Segment Start: DATA TO USE

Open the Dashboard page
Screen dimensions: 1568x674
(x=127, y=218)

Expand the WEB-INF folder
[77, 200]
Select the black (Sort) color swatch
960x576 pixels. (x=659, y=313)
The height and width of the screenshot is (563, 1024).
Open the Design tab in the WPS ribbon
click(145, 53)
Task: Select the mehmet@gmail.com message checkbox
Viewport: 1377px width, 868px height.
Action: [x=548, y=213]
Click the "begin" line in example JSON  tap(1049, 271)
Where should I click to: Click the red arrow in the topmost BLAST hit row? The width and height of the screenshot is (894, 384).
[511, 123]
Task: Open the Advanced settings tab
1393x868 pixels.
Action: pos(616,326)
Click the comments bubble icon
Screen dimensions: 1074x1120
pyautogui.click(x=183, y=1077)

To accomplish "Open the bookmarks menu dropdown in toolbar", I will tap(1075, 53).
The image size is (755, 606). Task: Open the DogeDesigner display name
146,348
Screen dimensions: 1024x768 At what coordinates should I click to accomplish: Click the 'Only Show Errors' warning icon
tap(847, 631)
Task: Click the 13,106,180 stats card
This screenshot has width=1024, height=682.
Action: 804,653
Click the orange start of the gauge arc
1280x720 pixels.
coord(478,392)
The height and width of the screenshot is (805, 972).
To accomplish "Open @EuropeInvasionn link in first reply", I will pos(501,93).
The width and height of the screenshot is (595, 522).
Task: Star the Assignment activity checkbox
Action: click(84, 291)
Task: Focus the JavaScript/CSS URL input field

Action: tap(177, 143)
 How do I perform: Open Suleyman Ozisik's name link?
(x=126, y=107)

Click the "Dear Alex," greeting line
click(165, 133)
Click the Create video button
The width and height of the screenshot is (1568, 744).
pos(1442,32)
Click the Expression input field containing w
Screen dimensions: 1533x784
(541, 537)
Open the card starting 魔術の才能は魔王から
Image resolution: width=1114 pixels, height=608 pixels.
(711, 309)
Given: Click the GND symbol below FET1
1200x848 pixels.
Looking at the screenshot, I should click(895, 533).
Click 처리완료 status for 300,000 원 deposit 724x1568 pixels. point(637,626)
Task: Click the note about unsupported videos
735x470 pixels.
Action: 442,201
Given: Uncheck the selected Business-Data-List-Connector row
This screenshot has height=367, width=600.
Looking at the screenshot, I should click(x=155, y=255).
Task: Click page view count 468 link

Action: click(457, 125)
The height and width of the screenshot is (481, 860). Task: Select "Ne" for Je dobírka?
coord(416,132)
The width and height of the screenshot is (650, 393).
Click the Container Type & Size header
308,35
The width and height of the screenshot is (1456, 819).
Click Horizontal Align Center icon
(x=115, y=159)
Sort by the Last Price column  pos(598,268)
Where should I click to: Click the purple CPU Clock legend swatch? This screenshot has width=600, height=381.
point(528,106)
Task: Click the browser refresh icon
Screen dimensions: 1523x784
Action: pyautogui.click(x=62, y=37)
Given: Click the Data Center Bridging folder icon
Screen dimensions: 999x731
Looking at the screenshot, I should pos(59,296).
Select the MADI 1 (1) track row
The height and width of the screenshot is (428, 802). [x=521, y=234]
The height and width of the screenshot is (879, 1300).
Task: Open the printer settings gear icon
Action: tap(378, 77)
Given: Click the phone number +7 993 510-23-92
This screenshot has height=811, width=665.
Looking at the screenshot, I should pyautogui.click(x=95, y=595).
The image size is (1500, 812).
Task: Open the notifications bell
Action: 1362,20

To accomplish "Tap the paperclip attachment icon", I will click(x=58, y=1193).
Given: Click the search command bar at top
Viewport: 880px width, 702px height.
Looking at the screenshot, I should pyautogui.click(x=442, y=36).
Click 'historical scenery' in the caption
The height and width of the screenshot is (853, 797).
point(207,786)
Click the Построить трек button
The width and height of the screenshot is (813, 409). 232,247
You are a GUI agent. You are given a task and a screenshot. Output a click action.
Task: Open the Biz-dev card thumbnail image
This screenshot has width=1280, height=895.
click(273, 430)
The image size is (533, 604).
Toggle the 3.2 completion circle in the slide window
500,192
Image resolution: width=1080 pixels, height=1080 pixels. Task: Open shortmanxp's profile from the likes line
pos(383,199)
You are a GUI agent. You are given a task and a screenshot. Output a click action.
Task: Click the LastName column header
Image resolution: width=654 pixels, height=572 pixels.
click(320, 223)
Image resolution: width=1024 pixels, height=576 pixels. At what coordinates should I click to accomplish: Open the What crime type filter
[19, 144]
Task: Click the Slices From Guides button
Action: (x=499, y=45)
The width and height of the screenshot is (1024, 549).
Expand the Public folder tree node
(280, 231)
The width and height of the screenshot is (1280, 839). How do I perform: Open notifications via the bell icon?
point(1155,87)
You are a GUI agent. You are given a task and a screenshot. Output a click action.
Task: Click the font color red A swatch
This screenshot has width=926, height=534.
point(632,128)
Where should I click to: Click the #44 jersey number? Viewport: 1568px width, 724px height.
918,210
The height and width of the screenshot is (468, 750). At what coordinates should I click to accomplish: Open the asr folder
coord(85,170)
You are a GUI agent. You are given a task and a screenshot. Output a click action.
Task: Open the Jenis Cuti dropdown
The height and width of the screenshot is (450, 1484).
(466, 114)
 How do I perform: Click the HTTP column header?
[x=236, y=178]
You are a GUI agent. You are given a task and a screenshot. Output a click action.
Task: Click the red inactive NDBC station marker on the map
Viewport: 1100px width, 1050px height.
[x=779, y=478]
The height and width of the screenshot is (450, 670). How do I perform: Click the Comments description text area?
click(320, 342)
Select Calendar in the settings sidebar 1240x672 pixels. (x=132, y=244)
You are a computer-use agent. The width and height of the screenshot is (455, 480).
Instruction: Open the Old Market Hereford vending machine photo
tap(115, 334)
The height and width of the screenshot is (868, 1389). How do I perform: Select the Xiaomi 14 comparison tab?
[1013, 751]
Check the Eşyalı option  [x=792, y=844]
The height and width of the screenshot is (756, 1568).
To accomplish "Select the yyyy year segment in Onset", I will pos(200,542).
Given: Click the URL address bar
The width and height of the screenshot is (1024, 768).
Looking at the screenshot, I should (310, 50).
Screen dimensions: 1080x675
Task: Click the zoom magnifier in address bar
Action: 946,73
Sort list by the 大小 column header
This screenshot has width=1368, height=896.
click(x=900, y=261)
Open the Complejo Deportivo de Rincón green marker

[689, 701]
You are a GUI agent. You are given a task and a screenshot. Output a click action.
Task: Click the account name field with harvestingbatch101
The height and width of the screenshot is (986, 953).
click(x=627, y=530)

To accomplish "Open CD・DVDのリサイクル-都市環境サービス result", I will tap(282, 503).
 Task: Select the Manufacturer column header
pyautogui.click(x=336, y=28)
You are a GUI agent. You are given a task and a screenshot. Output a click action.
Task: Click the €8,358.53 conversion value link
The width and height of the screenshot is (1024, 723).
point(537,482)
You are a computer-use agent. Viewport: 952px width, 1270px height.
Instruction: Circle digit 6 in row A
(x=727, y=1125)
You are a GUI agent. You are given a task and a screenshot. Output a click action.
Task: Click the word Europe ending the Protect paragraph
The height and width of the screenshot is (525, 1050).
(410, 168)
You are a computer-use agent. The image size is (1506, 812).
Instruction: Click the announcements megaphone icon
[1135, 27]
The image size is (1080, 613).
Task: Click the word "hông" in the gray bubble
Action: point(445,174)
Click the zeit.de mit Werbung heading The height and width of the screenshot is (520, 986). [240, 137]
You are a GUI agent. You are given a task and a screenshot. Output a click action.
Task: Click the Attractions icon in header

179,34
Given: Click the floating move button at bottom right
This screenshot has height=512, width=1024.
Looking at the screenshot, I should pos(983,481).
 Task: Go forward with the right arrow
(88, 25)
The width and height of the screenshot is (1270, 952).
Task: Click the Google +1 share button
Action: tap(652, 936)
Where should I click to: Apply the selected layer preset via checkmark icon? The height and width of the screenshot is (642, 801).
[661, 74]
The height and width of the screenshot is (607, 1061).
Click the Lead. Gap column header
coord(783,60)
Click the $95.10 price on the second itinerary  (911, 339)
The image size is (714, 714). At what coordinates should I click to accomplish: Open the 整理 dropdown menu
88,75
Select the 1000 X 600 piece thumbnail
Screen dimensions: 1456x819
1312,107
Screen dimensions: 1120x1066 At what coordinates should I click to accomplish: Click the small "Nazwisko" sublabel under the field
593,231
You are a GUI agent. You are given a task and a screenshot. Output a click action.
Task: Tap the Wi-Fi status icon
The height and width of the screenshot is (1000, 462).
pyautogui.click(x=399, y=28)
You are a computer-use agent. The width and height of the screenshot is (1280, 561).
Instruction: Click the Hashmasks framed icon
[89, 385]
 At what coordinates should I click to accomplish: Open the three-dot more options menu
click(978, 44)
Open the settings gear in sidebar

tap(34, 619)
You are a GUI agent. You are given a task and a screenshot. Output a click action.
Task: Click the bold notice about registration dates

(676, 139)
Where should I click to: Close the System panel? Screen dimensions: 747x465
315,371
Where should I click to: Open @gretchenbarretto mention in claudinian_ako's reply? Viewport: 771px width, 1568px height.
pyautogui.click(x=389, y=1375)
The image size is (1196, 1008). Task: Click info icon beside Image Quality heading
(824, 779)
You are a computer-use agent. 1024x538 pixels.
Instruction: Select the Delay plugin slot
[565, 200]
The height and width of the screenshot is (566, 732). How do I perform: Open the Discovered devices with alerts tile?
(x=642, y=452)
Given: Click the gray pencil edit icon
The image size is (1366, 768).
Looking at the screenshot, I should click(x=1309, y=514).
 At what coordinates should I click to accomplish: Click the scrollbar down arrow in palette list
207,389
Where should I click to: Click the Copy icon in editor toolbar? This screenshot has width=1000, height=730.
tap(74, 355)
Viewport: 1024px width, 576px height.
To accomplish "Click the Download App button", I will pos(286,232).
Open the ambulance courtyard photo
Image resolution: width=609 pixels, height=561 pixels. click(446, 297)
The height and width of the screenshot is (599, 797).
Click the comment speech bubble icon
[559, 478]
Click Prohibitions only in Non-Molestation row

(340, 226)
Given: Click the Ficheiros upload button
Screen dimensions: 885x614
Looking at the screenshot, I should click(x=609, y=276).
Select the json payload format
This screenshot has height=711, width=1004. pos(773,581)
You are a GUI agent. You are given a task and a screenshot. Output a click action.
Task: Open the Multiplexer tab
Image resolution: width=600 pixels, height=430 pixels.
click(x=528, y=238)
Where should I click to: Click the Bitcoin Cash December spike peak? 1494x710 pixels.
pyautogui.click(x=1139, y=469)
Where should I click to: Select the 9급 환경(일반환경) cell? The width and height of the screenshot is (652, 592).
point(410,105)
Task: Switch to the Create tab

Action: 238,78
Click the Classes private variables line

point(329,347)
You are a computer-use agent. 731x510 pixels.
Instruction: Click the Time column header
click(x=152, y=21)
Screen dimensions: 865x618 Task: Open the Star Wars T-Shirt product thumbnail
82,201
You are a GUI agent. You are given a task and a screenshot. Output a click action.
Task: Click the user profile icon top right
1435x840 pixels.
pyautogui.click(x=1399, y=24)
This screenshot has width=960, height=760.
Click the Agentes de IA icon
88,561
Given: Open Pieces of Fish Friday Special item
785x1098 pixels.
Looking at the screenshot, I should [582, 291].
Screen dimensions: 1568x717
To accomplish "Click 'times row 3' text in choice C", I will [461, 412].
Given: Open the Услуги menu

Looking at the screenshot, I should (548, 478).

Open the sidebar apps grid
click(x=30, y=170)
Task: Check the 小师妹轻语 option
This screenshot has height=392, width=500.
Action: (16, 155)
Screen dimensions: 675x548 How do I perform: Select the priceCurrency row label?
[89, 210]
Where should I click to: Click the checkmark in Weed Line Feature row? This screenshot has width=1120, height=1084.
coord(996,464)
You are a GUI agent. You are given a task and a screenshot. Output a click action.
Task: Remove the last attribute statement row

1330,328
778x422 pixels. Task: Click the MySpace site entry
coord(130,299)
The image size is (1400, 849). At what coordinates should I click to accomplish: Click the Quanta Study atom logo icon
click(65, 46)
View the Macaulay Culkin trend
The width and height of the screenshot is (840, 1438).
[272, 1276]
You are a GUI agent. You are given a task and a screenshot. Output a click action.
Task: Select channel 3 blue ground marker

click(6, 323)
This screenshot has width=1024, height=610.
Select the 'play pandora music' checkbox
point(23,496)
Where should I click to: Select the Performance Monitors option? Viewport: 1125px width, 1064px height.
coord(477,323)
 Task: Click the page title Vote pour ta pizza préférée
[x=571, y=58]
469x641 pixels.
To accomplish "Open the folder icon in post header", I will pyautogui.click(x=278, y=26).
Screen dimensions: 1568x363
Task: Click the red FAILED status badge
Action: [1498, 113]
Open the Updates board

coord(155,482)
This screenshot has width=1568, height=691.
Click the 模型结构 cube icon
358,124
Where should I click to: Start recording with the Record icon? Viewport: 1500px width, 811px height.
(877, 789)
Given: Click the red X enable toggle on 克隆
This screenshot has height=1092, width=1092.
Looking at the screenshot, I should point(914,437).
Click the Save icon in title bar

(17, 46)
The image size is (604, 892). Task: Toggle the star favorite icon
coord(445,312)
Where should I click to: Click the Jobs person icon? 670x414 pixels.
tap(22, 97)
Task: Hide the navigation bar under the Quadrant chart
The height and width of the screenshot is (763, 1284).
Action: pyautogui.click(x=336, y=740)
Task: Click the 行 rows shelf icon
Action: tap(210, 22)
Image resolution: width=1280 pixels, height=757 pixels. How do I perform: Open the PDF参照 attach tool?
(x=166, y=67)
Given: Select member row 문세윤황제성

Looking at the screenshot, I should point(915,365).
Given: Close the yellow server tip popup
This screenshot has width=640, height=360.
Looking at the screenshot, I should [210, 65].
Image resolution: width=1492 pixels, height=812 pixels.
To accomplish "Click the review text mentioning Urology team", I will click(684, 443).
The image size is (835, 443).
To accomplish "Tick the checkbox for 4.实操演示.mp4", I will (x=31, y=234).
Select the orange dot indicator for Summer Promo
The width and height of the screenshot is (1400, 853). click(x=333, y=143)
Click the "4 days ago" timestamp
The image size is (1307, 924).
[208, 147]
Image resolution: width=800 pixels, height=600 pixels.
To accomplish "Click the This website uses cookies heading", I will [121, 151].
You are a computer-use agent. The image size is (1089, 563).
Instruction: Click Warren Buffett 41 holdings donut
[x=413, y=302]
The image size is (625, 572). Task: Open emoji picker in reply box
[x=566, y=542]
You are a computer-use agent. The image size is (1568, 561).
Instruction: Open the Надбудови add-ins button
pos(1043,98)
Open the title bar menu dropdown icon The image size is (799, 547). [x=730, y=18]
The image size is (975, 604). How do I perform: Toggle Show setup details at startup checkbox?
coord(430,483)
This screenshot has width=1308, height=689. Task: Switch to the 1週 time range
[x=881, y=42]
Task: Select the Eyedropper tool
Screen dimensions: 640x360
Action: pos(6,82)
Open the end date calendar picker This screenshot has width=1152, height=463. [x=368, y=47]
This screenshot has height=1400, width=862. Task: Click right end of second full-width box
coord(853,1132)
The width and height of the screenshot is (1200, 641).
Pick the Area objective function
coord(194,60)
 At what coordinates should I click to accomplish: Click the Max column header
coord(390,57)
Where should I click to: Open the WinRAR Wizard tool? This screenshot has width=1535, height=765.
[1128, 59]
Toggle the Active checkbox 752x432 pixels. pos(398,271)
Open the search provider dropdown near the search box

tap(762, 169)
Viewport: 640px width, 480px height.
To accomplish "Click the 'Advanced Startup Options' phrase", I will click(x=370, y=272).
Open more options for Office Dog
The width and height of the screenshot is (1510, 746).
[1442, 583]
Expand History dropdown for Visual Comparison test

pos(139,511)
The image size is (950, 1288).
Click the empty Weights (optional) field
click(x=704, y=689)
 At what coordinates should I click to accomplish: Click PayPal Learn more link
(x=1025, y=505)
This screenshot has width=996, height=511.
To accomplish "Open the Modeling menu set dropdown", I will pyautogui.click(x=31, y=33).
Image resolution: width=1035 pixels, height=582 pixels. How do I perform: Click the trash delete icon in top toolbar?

Segment End: DATA TO USE

### YOUR ASSIGNMENT
Each line in the entries above, starting at the line with "735x470 pixels." and ending at the line with "Sort by the", is to be printed exactly, and only those lines.

### TASK SOLUTION
735x470 pixels.
Action: 442,201
Given: Uncheck the selected Business-Data-List-Connector row
This screenshot has height=367, width=600.
Looking at the screenshot, I should click(x=155, y=255).
Task: Click page view count 468 link

Action: click(457, 125)
The height and width of the screenshot is (481, 860). Task: Select "Ne" for Je dobírka?
coord(416,132)
The width and height of the screenshot is (650, 393).
Click the Container Type & Size header
308,35
The width and height of the screenshot is (1456, 819).
Click Horizontal Align Center icon
(x=115, y=159)
Sort by the Last Price column  pos(598,268)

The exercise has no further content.